A Polícia Civil de Alagoas realizou, nesta sexta-feira (29), a Operação “Farmácia do Crime”, com o objetivo de desarticular uma organização criminosa especializada na falsificação e comercialização ilegal de anabolizantes, medicamentos e canetas emagrecedoras.
As investigações apontaram que o grupo atuava há mais de um ano e movimentou valores superiores a R$ 1 milhão com a produção e venda de produtos falsificados. A operação resultou na prisão de dois suspeitos, incluindo o líder da quadrilha e responsável pela confecção dos materiais.
A ação também identificou uma fábrica clandestina, onde os produtos eram manipulados e preparados para envio a outros estados, evidenciando a abrangência interestadual da atuação criminosa.
Segundo a investigação, a Polícia Civil conseguiu mapear toda a estrutura da organização, que atuava em Rio Largo, e detalhar o fluxo de obtenção de insumos químicos, produção e distribuição ilegal. A operação foi coordenada pela Delegacia Especializada de Roubos da Capital (DERC), sob o comando do delegado Thiago Prado, com apoio do Setor de Planejamento Operacional da PCAL, da Coordenadoria de Recursos Especiais (CORE/DRACCO), da Operação Policial Litorânea Integrada (Oplit) e do Grupamento Aéreo.
De acordo com o delegado Thiago Prado, as investigações tiveram início após registros de roubos de medicamentos controlados e canetas emagrecedoras em farmácias e transportadoras.

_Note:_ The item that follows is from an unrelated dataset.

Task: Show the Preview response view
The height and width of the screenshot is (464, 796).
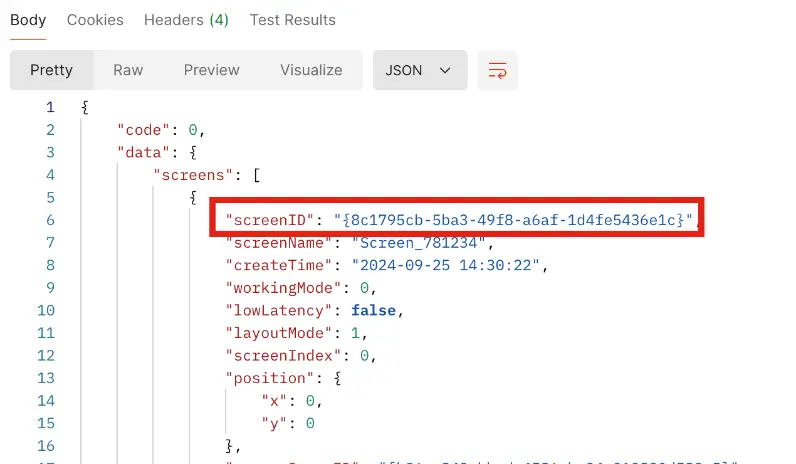Action: (211, 70)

Durante as apurações, a Polícia Civil conseguiu identificar os integrantes do grupo criminoso, com atuação em Rio Largo, e mapear toda a estrutura de funcionamento da organização. A partir dessas informações, foram solicitados seis mandados de busca e apreensão, que resultaram na localização de uma fábrica clandestina.
No local, as equipes policiais encontraram grande quantidade de anabolizantes falsificados, canetas emagrecedoras adulteradas e medicamentos roubados.
Além da fabricação clandestina, foram apreendidas encomendas já embaladas e prontas para serem enviadas a outros estados do país, o que demonstra que o esquema criminoso ultrapassava as fronteiras de Alagoas. Também foi verificado que os insumos químicos utilizados na produção eram adquiridos via Correios, sendo posteriormente manipulados e revendidos de forma ilegal.
Ainda segundo o delegado, a organização utilizava pessoas com influência nas redes sociais para divulgar os produtos, o que ampliava o alcance da rede criminosa.
Nesta primeira fase da operação, não foi constatado envolvimento de profissionais de saúde, mas a Polícia Civil continuará as investigações para identificar todos os envolvidos no esquema de fabricação e distribuição clandestina. Diversos produtos químicos sem identificação também foram apreendidos e encaminhados para a Perícia Oficial.
A operação evidencia a eficiência do trabalho investigativo da Polícia Civil de Alagoas, que vem atuando de forma estratégica e integrada no combate a organizações criminosas, fortalecendo a segurança da população e impedindo que práticas ilegais desse porte continuem a se expandir.